Saisir la main tendue de Cuba

Por Venezuela Real - 28 de Julio, 2007, 20:59, Categoría: Prensa Internacional

Luc de Barochez
Le Figaro  - France
28 juillet 2007

À Cuba, l'interrègne s'installe dans la durée. Raul Castro entame ce week-end sa deuxième année à la tête de l'État. La transition est en marche mais la dictature castriste est toujours là. C'est un revers de plus pour la politique cubaine des États-Unis, fondée (depuis près d'un demi-siècle !) sur l'espoir d'un renversement prochain du régime de La Havane.
 
Appuyé sur la nomenklatura militaire, Raul Castro gère un pays en faillite.
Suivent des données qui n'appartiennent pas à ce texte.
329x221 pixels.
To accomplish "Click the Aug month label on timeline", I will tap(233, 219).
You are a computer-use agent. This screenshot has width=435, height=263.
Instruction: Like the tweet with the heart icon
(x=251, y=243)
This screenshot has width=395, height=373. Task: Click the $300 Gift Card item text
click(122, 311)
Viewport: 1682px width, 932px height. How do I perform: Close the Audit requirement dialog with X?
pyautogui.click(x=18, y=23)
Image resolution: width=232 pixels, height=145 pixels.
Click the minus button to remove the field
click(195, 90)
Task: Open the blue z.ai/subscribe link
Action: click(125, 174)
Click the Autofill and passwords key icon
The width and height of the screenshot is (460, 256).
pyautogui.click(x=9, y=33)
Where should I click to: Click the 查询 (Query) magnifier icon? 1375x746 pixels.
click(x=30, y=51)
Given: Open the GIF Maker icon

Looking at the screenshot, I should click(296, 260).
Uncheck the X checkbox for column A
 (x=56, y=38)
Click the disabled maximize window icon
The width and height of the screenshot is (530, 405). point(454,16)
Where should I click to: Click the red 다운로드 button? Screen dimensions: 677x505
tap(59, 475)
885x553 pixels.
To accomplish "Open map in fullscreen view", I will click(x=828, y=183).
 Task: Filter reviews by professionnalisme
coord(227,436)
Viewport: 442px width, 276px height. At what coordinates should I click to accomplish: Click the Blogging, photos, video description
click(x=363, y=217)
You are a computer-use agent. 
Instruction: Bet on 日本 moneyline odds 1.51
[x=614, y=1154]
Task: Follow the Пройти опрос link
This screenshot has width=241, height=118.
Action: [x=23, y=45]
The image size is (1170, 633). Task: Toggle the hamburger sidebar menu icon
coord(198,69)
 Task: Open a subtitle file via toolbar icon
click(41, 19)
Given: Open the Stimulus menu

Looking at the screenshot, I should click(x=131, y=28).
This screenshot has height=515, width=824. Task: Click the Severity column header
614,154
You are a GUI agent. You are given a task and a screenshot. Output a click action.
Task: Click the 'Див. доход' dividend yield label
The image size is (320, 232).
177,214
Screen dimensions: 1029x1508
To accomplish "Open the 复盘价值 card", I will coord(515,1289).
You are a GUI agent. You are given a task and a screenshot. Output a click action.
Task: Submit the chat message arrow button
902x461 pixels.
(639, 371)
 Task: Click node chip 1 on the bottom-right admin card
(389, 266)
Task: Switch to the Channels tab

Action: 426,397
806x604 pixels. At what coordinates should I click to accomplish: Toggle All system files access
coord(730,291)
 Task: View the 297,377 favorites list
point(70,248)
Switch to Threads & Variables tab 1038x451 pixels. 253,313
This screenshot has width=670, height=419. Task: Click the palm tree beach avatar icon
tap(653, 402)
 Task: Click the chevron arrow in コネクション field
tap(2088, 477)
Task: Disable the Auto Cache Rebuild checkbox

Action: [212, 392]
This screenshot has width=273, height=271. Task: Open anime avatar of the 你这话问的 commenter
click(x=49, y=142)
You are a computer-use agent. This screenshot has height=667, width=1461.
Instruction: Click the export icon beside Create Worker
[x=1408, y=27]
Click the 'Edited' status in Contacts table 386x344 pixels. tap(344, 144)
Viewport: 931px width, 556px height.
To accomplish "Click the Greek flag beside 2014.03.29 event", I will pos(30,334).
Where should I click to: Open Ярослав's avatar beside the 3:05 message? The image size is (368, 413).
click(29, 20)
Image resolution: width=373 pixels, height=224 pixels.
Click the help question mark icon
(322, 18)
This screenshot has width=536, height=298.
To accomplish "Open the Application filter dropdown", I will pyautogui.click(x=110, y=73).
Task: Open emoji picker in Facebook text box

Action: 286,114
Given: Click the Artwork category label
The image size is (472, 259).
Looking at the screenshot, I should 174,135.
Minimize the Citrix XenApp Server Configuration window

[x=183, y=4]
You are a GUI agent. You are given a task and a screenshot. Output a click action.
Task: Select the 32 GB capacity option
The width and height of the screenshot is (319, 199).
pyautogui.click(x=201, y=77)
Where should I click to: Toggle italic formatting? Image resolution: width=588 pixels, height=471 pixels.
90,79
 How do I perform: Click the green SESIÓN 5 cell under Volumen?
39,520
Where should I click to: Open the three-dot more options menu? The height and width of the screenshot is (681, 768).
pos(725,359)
Sa stratégie se dessine : conduire d'un côté des changements « à la chinoise » pour libéraliser la production ; maintenir de l'autre un contrôle absolu du Parti communiste sur la vie politique. Jeudi 26 juillet, à l'occasion de la fête nationale, le numéro un par intérim a prononcé ce qui s'apparente à un discours de politique générale. Il a critiqué les obstacles bureaucratiques au développement. Il a entrouvert la porte aux investissements étrangers. Il a, surtout, tendu la main aux États-Unis. Il leur a proposé, après le départ de l'Administration Bush, un dialogue dont il espère la levée de l'embargo économique imposé, il y a quarante-cinq ans, par John F. Kennedy.

L'ouverture engagée par Raul Castro est timide et toute relative. Les libertés publiques sont inexistantes dans l'île communiste. Quelque 300 prisonniers d'opinion croupissent dans ses prisons. Des élections libres restent un rêve, un « songe de noctambule », selon l'expression du président intérimaire. Raul Castro se pose en réformateur pour se forger une légitimité mais il ne veut en aucun cas mettre en cause le pouvoir familial, d'autant que, de son lit d'hôpital, le grand frère Fidel le surveille sans doute étroitement.
 
Ces limites ne peuvent justifier la morgue de Washington, qui a répondu par une fin de non-recevoir aux propositions de dialogue formulées par Cuba. Dans le golfe de Floride, la guerre froide reste d'actualité. Enfermée dans une logique idéaliste du tout ou rien, coincée par des considérations de politique intérieure, l'Administration Bush s'accroche à une stratégie de « changement de régime » qui n'a pas plus réussi à Cuba qu'en Irak. L'Union européenne, de son côté, a bien tort de se désintéresser de l'île castriste. C'est en vain que l'Espagne, ancienne puissance coloniale à Cuba, plaide pour un rôle plus actif du Vieux Continent.
 
Le vrai changement ne pourra venir que d'un peu de réalisme de la part de Washington. La renégociation prochaine du bail de l'enclave américaine de Guantanamo pourrait en fournir l'occasion. Dans le camp démocrate, le candidat Barack Obama a fait savoir qu'il ne craignait pas un dialogue avec Castro. L'enjeu dépasse le sort de Cuba pour embrasser celui de toute l'Amérique latine. C'est l'oxygène du pétrole vénézuélien fourni à conditions avantageuses par Hugo Chavez qui permet au régime castriste de survivre. L'axe Venezuela-Cuba se pose en alternative socialiste et « bolivarienne » à la zone de libre-échange du Grand Nord à la Terre de Feu, proposée par Washington. S'ils veulent faciliter une authentique transition démocratique à Cuba, les États-Unis doivent parler aux dirigeants de l'île.